Photo by m. on Unsplash.

By Paul Marriage, co-founder of Tellworth Investments

It seems investors are talking about the 1970s a lot more of late, as perhaps there are some parallels today – maybe more so at one year into the 2020s than we had hoped for. The 70s started with a lot of excitement about a repeat of the Roaring Twenties with all the messy economic and political stuff that followed still 10 years away.

The year 1971 displayed portents of some of the bigger challenges ahead. Inflation was picking up, but energy prices had not yet started to soar. UK companies were investing in research and development but were lagging in their investment in production efficiency. Intel launched its first microprocessor in November 1971 – a small start to something that would make an enormous impact to global economies in the next 50 years.

The plethora of 2021 scaremongers often refer to the winter of discontent repeating, but that occurred a whole seven years later in 1978 when a Labour government fell out with the unions and ultimately the decline in heavy industrials in the UK was accelerated as Margaret Thatcher came to power.

The economy and its representation on the stock market has a very different structure today. Renold – with £75m market cap and +163% YTD return – is one of the few remaining traditional industrials from that era still listed, and Intel – with $205bn market cap and +1% YTD return – is ubiquitous inside and out. The so-called ‘robber barons’ of the internet that Intel enabled are 10x bigger today. Which products launched in November 2021 will have the same impact? Perhaps the internet of things, big data and 3D printing, but probably not the Mark V Range Rover.

Spotting the difference

What did UK plcs face in 1971 that influenced share price performance most? Interest rates in the UK actually fell from 7% to 5% in 1971. They started to move in 1972 to peak 14.25% in 1976, briefly dipping before rising again to close off the decade at 17.25%.

GDP actually grew by 3.5% in 1971, while the unemployment rate in 1971 started at 3.8% and ended at 4.4% —

a tad lower than is recorded today based on the Office for National Statistics (ONS). Unemployment dropped sharply in 1972 and 1973 before it started its rip up to 10% a decade later. So 1971 was actually a relatively benign environment with only modest clear signs of trouble to come, the standout being inflation – CPI surged from 5.5% to 9.5% in the year. Today, we have rising inflation and interest rates from a very low base and falling unemployment from the 2020 spike.
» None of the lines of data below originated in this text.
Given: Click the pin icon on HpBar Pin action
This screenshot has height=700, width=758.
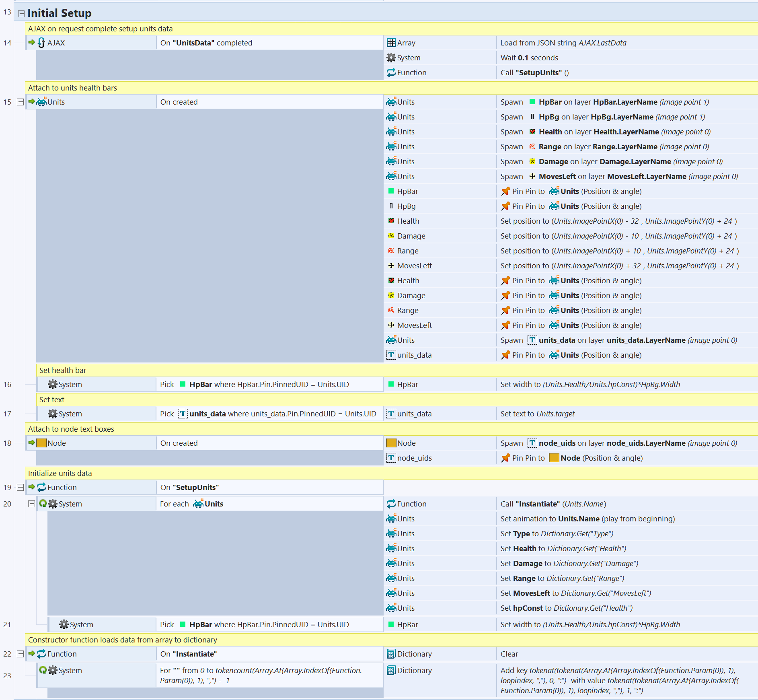Looking at the screenshot, I should click(505, 191).
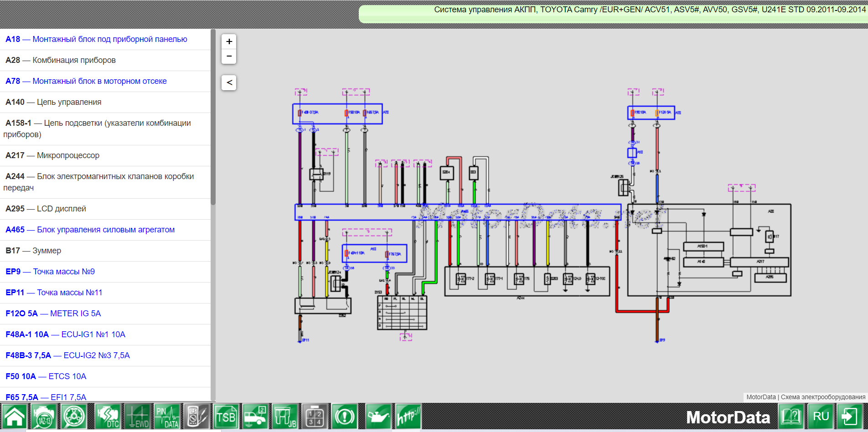Click the warning lamp indicator icon

click(x=345, y=417)
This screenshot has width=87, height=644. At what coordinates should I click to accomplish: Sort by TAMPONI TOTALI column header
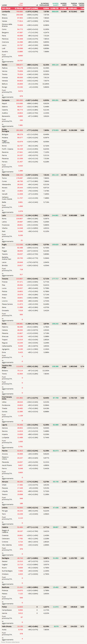point(74,4)
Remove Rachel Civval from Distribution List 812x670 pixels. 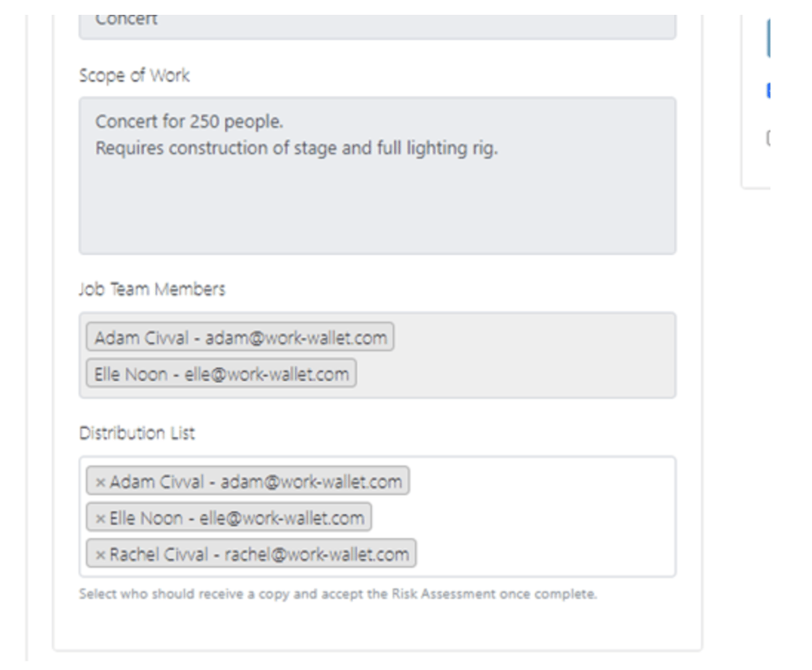tap(101, 555)

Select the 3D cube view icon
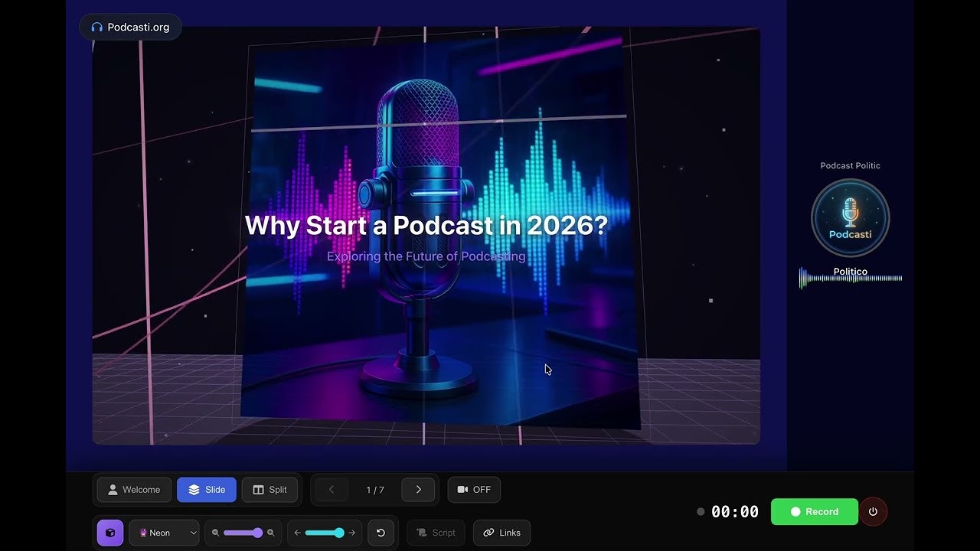pos(110,533)
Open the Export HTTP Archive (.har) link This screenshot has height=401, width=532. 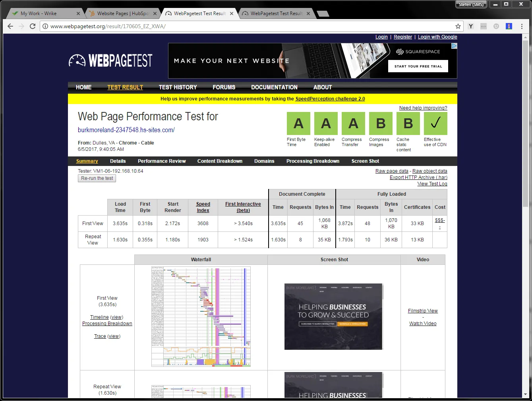click(x=418, y=177)
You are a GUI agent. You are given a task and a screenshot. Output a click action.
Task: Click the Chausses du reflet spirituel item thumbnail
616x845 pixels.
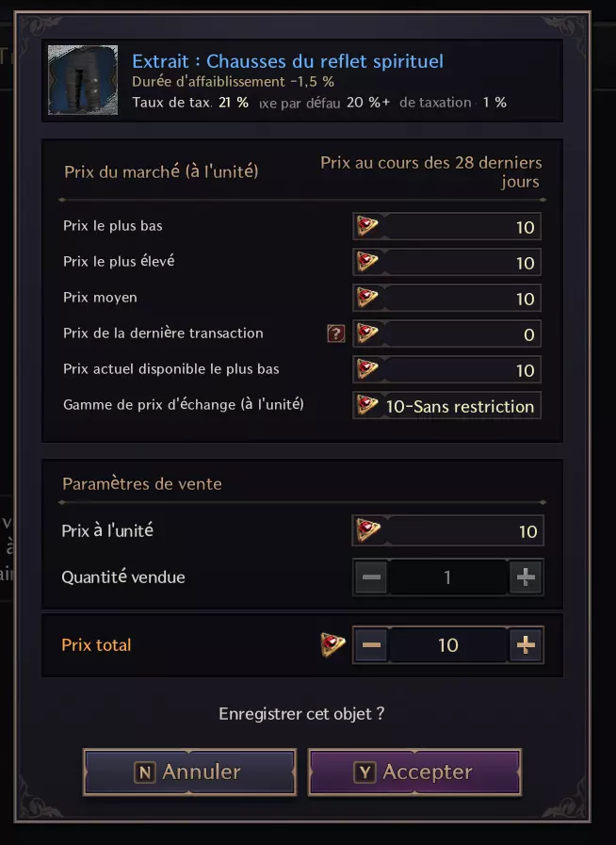coord(83,79)
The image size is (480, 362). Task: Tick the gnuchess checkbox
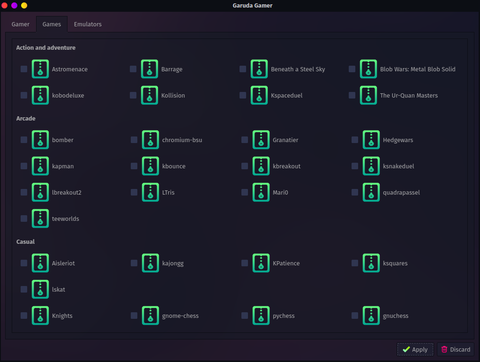355,316
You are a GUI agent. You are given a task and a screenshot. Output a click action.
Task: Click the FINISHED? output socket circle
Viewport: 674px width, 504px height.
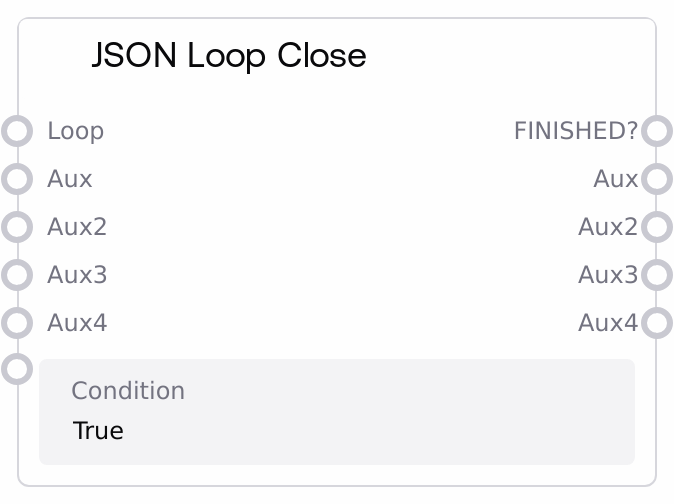pyautogui.click(x=656, y=131)
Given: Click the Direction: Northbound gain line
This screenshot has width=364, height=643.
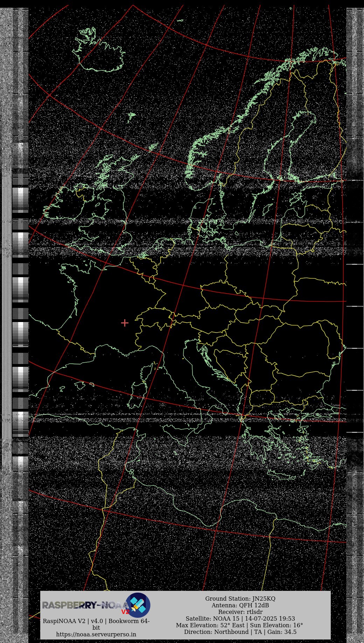Looking at the screenshot, I should pyautogui.click(x=240, y=632).
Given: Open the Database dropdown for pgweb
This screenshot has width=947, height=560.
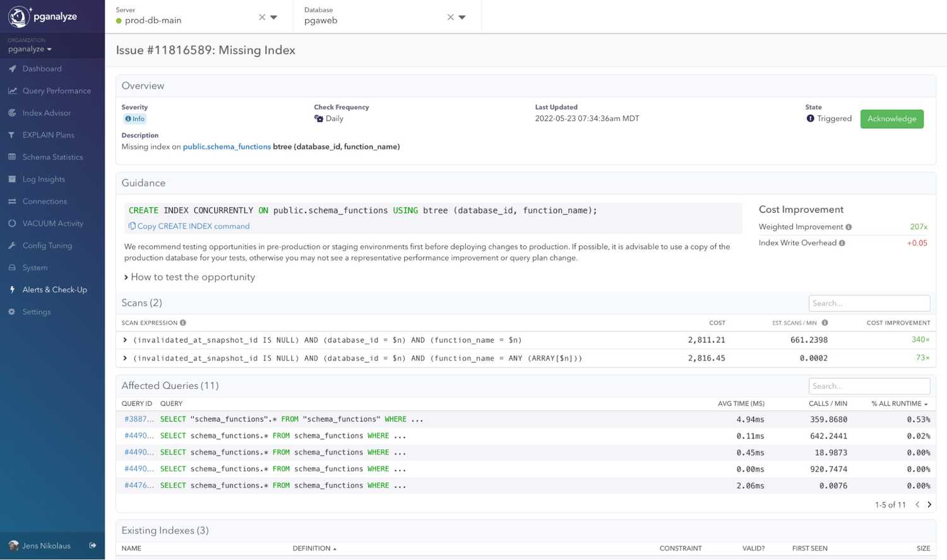Looking at the screenshot, I should (x=463, y=17).
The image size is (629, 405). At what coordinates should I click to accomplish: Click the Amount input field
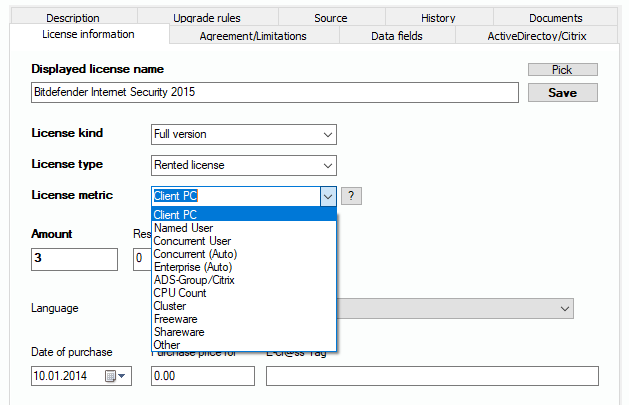(74, 260)
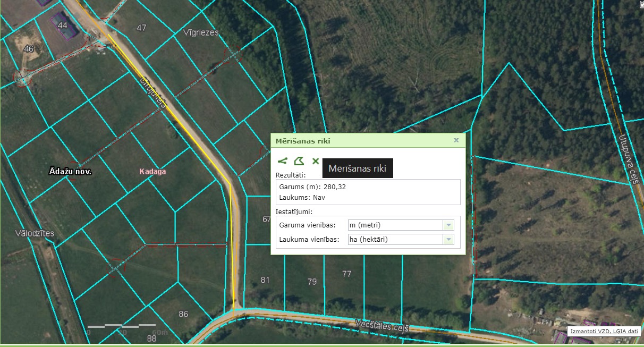This screenshot has width=644, height=347.
Task: Click parcel 79 label on the map
Action: 312,282
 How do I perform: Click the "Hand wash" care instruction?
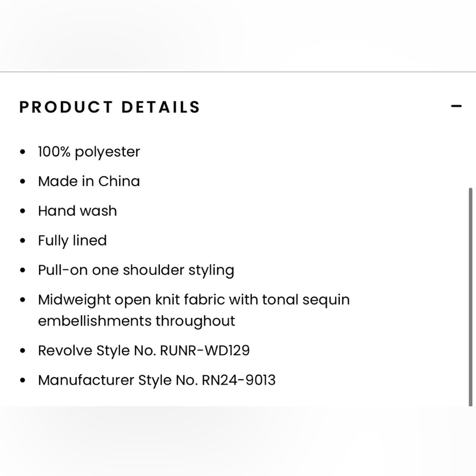[77, 211]
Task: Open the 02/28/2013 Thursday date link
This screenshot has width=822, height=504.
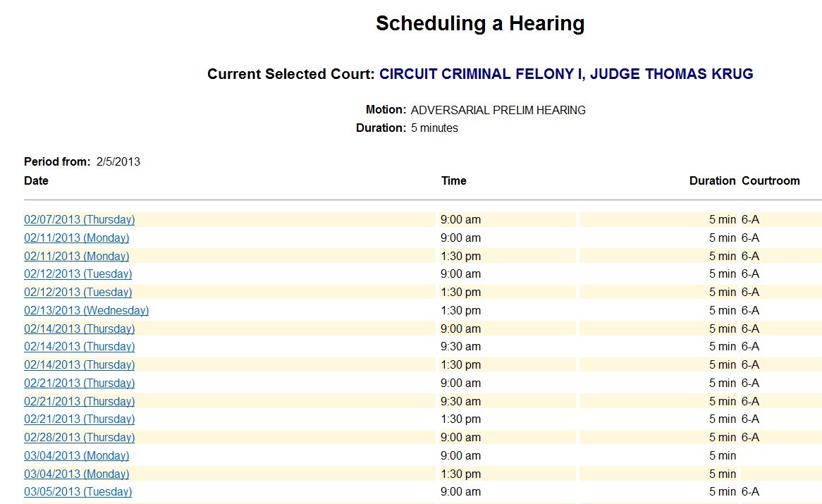Action: pos(79,438)
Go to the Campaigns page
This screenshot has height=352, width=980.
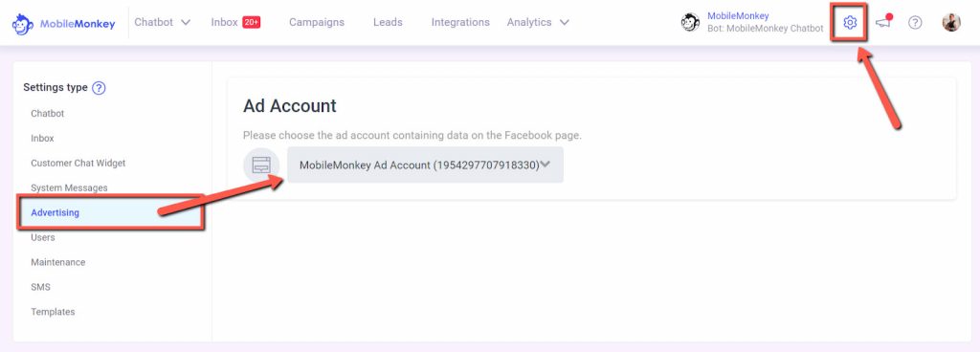click(316, 22)
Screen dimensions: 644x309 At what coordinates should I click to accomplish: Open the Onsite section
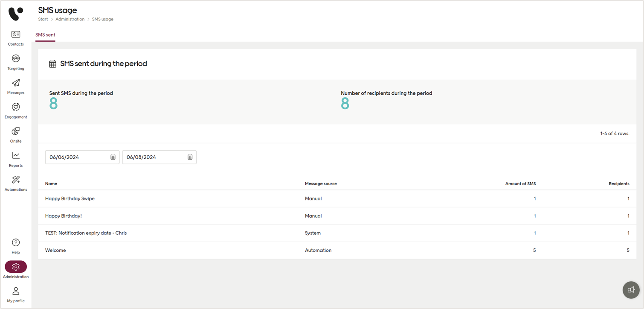(16, 134)
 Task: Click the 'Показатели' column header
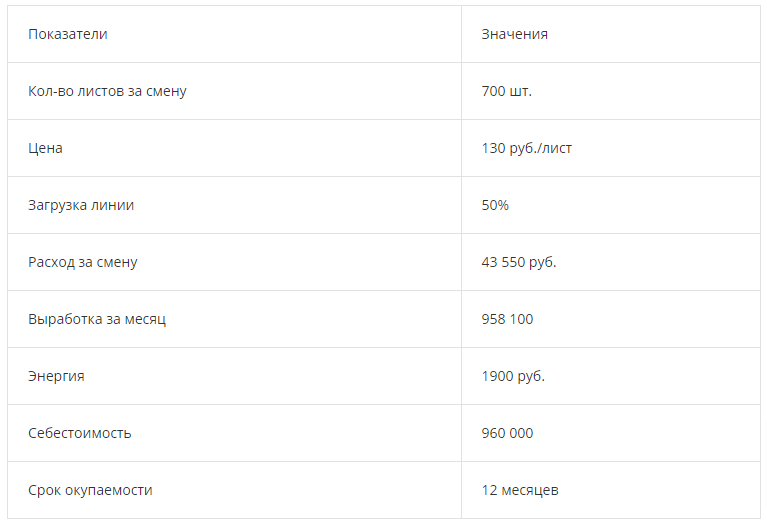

In stock market terms, 1971 was a stellar year. The FTSE Actuaries index, which ultimately became the FTSE All-Share, celebrated its 10th year with a 41% return. It was also the year the Nasdaq launched at 100, a mere 15,760 points ago as I write. Something rather special will have to happen in the last few weeks of the year for even the mighty small-cap market to beat that this time around. A repeat of the last few weeks of 2020 would do the trick.

It was interesting to see how muted the market’s reaction was to Pfizer data on its Covid drug this month, compared to the ecstatic and prolonged rally the same firm’s vaccine efficacy delivered last year. It was 1973 before global equity markets got spooked by the Bretton Woods Conference and the oil crisis, and even then, the correlation between UK and US markets was less marked.